Coca-Cola Co. is also planning a second ad that plugs the broader Coke trademark.
Guardians of, uh, Big Beer: Michelob Ultra has tapped Chris Pratt to star in its two Super Bowl ads. It's a new tone for Michelob, Shultz reports, which last year featured montages of intense workouts. Watch the first Super Bowl spot here.
Tasty? M&M'S dropped its Super Bowl spot on Monday. In it, the red M&M is tired of people trying to eat him and wishes he was human. He is then turned into Danny DeVito. As Jessica Wohl's 10-year-old daughter aptly put it: "I don't get it. They want people to eat them and this is telling people not to eat M&M's." Watch it here.
All the spots right now: And you can watch all the ads that have been released so far here. It will be updated as more commercials become available.
No pre-release here: Kraft will tie together real families' Super Bowl Sunday moments, harvested from social media, for its 30-second spot airing in the third quarter, Wohl reports. A teaser video released on Monday details Kraft's plans.

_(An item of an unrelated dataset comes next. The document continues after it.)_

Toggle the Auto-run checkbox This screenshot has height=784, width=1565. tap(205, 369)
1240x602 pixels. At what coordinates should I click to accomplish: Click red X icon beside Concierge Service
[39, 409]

Bezos in the Super Bowl spotlight: Amazon is asking the question what if Alexa lost her voice in its Super Bowl commercial. The teaser, released on Friday, includes a special appearance by Amazon CEO Jeff Bezos.
Twitter's turf grab
Twitter is trying to take better advantage of all the conversation on its platform about Super Bowl ads, introducing its own competition to name the best. Twitter says it will give out awards to the brand with highest percentage of all brand-related Tweets; the brand that drove the highest velocity of tweets-per-minute; the brand with the most retweets on a single tweet and the brand without a national TV spot that drove the highest percentage of brand conversation. Winners will receive a suite of ad products and custom research opportunities.
New: Ad Age Super Bowl Ad Rank With Morning Consult
This year for the first time, Ad Age will rank every Super Bowl ad from best to worst based on scores provided by our audience of marketing professionals and captured by Morning Consult. Ads will be rated and ranked on entertainment value, effectivess for the brands and overall. The link to the survey will show up here late this week.

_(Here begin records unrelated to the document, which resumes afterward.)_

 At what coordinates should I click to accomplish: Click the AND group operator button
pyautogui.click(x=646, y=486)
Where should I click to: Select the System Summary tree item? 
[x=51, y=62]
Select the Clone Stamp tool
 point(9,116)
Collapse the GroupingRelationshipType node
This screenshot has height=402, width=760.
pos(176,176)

USA Today Ad Meter Championship
And over at USA Today's Ad Meter Bracket, it's down to two Budweiser ads vying to be the greatest Super Bowl ad of all-time. Interestingly, both ads feature Clydesdales as Budweiser shelves the horses this year.
Crisco gets in the game
When the Philadelphia Police Department spread Crisco shortening on light poles ahead of the Eagles win over the Vikings, aiming to keep fans on the ground during their revelry, a social media moment was born, Jessica Wohl emails. But it was the police department and others, not Crisco, spreading the humorous information, as Ad Age's E.J. Schultz wrote. Now, Crisco has baked up what it hopes is a shareable moment: It's sending sugar cookies made with Crisco to several Philadelphia police stations on Tuesday, according to PR agency Ketchum. ICYMI, here's the @PhillyPolice's tweet from Jan. 21.
Elsewhere: Variety's Brian Steinberg takes a look at how Super Bowl advertisers are eager to avoid politics.

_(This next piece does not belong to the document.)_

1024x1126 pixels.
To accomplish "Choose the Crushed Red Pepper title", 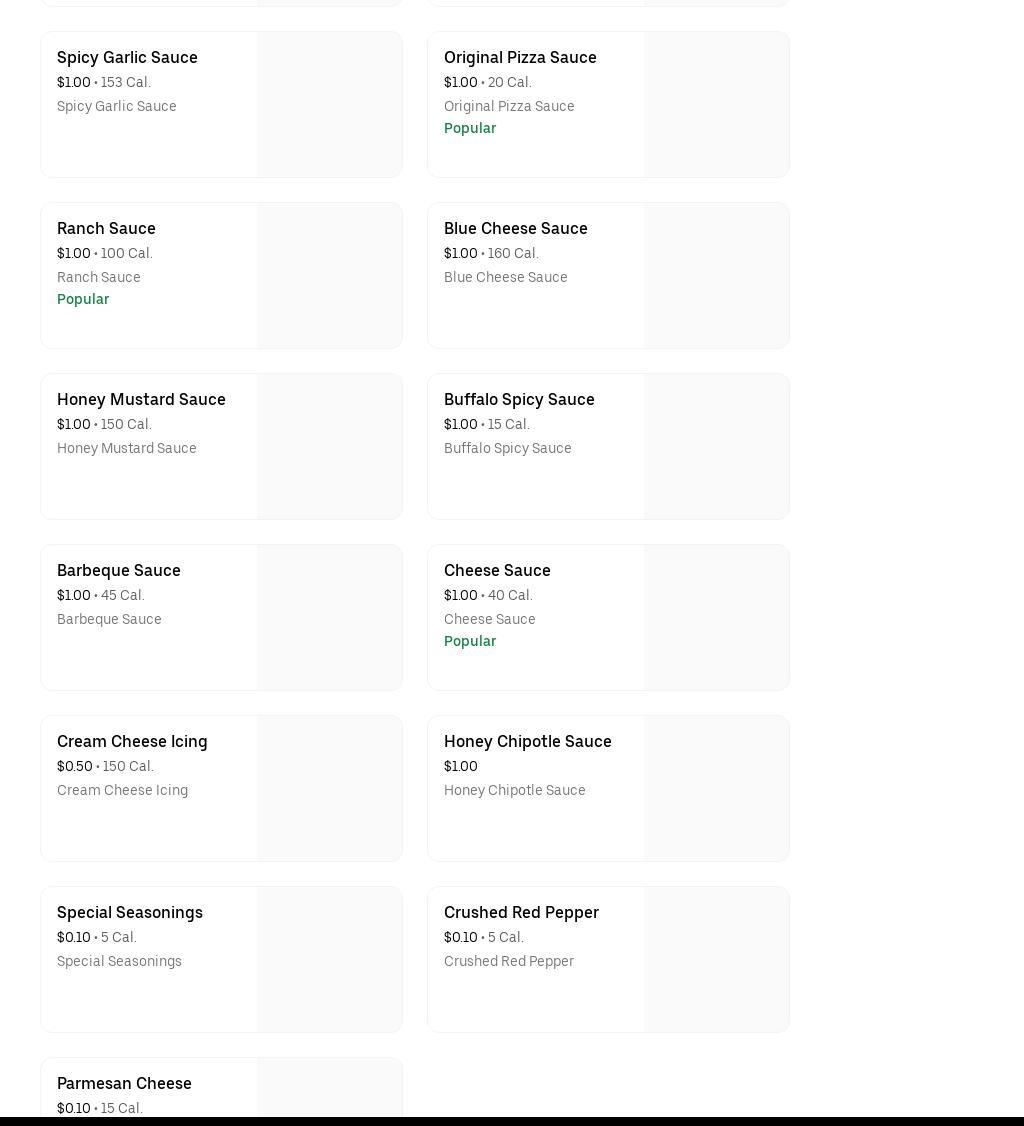I will coord(521,913).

Los Angeles Times' Stephen Battaglio takes a look at how Super Bowl LII will test what's been a tough season for the NFL.
Adweek ran a case study taking a look at how Squarespace made last year's Super Bowl ad starring John Malkovich. They also went behind the scenes with M&M'S on the making of their Super Bowl commercial: During the shoot, 713 gallons of a chocolate-like concoction sat uncovered for 12-plus hours.
And NBC revealed another piece of its own Super Bowl creative today promoting the 2018 Winter Olympics in Pyeongchang. This one features alpine skier Mikaela Shiffrin.